(Collected data entries)

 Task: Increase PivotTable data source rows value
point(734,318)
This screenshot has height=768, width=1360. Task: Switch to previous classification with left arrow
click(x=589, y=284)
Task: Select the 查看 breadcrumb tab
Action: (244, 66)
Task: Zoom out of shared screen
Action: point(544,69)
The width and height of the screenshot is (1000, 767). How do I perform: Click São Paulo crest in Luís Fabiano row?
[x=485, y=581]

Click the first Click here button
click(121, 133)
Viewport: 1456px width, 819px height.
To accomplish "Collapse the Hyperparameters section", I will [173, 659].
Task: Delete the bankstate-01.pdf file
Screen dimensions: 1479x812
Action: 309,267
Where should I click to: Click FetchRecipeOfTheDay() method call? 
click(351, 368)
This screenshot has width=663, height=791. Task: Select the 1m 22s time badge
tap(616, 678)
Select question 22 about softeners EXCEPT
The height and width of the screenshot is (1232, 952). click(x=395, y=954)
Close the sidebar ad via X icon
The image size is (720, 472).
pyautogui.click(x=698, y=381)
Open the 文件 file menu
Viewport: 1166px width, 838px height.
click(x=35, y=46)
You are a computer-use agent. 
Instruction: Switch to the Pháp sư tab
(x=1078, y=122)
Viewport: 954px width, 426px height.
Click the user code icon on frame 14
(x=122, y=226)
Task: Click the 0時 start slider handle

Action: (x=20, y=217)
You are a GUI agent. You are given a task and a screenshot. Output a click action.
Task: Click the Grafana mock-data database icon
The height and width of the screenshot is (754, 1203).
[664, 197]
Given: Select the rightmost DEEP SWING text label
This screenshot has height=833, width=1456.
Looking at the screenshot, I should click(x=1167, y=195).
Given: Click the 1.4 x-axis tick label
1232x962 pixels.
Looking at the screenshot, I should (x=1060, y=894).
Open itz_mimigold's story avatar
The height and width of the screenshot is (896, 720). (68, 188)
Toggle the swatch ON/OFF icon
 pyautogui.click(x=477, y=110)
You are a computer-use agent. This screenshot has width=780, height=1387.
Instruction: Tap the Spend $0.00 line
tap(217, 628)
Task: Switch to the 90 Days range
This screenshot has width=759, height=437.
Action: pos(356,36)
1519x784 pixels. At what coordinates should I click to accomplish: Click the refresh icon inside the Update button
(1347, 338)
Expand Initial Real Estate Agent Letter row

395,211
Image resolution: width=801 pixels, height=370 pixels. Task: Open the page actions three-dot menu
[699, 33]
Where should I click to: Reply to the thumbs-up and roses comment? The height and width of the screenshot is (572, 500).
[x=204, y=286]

Exercise
Copy out the records word for word, from the very start through the line that contains "Action: point(544,69)".

Full answer
 Task: Increase PivotTable data source rows value
point(734,318)
This screenshot has height=768, width=1360. Task: Switch to previous classification with left arrow
click(x=589, y=284)
Task: Select the 查看 breadcrumb tab
Action: (244, 66)
Task: Zoom out of shared screen
Action: point(544,69)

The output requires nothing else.